--- WORK TO COMPLETE ---
Print every line from the one containing "This screenshot has height=792, width=1053." down to the one containing "Action: coord(380,205)", both included, reproducing them character for character.

--- BEGIN ---

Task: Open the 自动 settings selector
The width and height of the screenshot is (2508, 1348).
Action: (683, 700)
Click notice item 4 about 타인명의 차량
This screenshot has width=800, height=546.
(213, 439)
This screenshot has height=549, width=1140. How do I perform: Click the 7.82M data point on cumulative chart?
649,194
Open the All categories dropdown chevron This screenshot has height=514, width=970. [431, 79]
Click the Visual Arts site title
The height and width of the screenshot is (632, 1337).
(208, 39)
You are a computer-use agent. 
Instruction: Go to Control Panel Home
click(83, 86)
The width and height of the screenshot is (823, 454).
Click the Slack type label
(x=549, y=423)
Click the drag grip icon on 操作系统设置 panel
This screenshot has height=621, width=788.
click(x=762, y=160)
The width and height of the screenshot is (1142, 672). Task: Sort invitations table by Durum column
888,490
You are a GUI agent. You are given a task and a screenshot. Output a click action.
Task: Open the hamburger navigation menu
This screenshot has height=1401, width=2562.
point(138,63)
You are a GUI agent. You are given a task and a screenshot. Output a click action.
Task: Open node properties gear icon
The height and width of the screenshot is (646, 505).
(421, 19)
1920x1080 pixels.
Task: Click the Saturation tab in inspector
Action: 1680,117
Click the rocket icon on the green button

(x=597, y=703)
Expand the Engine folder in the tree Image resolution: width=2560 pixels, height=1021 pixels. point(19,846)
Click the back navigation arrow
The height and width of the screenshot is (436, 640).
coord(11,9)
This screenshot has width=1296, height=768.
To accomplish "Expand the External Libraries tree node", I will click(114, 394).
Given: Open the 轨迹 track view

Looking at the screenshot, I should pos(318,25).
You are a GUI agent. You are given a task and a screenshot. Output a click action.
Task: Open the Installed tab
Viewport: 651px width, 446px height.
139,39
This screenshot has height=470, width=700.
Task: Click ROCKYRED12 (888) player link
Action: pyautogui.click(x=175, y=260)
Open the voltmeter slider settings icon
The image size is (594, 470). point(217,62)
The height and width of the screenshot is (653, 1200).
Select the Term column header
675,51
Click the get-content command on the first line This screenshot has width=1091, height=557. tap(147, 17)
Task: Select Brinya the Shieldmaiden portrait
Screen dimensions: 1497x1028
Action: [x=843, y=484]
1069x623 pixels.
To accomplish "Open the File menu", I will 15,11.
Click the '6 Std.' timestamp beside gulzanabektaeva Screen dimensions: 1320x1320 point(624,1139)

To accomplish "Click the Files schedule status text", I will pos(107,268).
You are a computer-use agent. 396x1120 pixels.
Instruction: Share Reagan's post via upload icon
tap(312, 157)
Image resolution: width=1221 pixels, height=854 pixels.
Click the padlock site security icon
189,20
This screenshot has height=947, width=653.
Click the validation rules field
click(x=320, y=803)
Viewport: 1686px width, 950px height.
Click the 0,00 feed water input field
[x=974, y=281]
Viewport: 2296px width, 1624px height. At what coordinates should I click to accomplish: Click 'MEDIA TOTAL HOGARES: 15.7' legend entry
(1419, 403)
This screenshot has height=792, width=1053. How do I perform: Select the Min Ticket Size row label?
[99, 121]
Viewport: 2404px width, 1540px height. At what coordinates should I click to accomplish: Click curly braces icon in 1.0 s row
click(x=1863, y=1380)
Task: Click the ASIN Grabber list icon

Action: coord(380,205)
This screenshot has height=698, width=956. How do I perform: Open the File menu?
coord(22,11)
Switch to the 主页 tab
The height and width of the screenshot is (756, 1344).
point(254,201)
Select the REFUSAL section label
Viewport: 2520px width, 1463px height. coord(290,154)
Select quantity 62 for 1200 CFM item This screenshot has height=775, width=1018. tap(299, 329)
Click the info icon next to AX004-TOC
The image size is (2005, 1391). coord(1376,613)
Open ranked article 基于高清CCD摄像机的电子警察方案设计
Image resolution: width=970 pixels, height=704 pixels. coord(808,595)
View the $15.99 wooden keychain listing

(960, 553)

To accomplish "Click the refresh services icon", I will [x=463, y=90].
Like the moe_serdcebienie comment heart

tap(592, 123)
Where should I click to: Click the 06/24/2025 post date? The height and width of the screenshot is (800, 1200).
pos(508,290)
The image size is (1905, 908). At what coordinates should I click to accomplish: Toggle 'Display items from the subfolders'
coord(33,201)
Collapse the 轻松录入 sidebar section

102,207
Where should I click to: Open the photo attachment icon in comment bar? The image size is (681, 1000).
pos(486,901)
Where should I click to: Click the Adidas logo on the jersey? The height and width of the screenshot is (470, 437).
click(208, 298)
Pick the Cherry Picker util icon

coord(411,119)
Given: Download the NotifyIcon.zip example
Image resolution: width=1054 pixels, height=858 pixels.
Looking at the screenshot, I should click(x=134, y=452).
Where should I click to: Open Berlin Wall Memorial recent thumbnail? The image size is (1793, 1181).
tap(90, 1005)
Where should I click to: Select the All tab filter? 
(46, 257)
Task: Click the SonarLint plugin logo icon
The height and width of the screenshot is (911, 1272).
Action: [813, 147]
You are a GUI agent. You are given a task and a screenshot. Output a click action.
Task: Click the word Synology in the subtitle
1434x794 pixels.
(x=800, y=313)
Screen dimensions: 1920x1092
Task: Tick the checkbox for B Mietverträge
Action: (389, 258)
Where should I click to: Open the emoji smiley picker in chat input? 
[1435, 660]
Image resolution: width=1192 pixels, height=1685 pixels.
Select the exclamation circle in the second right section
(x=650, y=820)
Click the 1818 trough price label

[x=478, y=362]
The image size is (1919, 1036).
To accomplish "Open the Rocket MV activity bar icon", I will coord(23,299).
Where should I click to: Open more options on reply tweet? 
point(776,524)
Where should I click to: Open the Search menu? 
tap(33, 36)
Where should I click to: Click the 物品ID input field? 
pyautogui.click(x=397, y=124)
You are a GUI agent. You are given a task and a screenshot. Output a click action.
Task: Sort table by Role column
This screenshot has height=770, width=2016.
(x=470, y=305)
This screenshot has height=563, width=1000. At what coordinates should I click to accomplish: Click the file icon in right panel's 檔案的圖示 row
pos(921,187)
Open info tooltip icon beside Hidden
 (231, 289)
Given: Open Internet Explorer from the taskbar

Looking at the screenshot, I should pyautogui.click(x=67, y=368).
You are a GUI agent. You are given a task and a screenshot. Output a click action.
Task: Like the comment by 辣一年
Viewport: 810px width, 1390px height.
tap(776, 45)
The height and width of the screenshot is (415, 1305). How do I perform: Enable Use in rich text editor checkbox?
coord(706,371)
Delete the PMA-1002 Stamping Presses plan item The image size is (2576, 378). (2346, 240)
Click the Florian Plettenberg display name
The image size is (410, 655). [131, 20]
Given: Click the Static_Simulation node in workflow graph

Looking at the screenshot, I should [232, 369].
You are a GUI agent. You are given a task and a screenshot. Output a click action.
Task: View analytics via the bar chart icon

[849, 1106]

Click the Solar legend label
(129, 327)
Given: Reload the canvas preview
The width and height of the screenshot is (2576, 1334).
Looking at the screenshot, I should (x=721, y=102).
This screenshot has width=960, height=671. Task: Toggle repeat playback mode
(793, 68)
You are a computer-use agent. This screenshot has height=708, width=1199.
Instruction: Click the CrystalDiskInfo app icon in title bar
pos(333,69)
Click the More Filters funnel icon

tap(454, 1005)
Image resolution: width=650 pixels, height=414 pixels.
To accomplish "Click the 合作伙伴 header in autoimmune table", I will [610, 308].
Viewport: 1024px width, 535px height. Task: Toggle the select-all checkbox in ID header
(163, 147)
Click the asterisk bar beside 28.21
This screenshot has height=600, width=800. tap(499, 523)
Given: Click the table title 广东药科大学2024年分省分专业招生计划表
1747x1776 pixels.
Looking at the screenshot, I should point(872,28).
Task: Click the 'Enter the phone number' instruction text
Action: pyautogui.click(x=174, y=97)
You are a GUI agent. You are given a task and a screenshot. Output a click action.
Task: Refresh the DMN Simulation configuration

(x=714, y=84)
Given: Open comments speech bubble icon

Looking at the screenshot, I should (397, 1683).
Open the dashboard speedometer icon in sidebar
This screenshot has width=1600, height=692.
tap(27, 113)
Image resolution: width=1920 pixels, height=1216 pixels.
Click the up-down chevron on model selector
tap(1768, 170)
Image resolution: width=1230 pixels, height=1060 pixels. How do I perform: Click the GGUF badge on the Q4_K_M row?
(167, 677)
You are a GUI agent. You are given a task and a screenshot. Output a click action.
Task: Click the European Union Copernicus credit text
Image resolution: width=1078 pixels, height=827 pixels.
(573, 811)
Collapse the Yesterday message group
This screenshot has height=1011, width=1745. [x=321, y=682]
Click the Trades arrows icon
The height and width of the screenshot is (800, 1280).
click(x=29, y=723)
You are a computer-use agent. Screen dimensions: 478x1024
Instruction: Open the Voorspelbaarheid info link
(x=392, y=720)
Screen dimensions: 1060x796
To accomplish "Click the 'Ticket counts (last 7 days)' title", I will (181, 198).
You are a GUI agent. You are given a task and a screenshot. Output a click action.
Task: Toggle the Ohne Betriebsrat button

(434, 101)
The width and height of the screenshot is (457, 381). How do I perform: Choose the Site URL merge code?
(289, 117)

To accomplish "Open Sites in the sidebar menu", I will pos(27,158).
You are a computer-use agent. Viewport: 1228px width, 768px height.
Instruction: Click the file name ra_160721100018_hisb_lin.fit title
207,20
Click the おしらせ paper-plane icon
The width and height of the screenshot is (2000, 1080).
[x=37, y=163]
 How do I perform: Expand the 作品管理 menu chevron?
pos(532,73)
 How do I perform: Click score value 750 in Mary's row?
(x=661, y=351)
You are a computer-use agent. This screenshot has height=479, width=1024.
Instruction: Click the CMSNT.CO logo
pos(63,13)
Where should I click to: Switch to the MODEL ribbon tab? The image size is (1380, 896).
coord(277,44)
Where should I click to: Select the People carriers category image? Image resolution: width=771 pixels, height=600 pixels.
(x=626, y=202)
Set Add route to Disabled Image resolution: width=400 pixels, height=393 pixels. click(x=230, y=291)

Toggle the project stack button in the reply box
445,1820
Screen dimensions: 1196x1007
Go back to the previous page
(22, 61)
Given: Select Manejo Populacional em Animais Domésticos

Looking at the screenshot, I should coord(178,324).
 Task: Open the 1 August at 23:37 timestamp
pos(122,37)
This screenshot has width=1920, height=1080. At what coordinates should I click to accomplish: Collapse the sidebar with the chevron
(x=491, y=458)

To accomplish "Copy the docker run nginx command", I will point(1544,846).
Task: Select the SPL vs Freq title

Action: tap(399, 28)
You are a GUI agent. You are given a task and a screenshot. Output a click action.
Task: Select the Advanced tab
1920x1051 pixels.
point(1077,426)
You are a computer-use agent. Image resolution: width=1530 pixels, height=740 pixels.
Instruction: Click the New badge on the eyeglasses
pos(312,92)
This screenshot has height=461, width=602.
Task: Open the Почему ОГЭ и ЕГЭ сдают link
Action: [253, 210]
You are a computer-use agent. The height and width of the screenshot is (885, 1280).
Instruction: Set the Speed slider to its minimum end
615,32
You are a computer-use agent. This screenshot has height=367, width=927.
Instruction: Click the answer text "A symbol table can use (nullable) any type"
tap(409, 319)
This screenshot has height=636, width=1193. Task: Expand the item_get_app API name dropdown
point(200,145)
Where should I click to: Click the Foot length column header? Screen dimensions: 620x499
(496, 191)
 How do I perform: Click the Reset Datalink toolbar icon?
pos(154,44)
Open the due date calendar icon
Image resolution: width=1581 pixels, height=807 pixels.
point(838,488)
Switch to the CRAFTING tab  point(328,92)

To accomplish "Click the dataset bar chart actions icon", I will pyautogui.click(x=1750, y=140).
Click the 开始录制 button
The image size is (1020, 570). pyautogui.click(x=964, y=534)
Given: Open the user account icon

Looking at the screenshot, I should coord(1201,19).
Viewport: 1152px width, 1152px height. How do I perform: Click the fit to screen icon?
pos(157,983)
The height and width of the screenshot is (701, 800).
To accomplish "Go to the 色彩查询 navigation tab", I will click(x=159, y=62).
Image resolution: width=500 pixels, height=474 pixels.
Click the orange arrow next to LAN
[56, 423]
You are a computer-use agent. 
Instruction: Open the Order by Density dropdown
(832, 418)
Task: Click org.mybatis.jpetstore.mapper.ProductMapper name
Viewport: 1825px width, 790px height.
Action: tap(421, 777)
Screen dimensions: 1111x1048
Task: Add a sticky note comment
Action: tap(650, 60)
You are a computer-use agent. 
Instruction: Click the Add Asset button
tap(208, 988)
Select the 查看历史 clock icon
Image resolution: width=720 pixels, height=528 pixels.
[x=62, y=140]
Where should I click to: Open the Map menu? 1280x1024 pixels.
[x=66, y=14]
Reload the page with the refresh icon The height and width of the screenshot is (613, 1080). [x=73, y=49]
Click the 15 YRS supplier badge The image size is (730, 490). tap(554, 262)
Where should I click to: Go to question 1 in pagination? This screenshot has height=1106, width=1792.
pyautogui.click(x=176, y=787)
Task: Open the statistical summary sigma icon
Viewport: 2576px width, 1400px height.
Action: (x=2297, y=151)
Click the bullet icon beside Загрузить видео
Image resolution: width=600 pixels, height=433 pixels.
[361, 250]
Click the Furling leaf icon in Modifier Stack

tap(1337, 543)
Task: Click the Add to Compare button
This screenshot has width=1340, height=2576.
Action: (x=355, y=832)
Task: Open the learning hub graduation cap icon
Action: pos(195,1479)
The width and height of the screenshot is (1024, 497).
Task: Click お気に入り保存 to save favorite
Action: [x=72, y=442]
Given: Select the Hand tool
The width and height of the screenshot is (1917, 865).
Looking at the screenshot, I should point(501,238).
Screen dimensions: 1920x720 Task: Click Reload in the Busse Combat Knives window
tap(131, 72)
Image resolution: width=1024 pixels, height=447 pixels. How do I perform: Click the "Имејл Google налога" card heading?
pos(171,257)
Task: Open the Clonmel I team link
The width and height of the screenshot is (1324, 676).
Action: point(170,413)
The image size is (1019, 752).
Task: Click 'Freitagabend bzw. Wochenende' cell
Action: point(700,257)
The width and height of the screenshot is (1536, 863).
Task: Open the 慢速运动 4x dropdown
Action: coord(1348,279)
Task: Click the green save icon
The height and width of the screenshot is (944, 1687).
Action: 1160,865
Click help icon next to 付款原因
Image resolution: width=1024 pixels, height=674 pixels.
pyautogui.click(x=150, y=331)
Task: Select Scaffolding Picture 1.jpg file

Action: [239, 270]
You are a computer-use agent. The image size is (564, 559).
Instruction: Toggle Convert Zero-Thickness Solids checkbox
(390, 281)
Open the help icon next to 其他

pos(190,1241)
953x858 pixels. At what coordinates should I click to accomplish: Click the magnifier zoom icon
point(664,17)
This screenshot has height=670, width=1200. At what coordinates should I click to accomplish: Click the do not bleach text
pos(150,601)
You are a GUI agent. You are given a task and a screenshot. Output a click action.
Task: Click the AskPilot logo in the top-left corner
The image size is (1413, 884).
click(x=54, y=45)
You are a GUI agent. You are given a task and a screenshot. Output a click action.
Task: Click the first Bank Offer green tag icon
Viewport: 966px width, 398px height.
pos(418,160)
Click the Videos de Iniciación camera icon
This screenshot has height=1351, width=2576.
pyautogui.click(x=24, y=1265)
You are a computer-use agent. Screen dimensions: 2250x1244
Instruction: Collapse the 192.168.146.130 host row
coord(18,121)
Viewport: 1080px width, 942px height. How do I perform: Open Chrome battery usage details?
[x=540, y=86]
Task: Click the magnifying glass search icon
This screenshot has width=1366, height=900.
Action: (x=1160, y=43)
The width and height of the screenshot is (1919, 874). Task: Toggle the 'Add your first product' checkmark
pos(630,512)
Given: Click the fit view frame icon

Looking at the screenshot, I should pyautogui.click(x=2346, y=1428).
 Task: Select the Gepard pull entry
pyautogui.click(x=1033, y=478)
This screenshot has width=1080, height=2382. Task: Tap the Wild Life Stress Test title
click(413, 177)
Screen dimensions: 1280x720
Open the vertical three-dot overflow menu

--- END ---

--- WRITTEN RESPONSE ---
This screenshot has height=792, width=1053. How do I perform: Select the Min Ticket Size row label?
[99, 121]
Viewport: 2404px width, 1540px height. At what coordinates should I click to accomplish: Click curly braces icon in 1.0 s row
click(x=1863, y=1380)
Task: Click the ASIN Grabber list icon

Action: coord(380,205)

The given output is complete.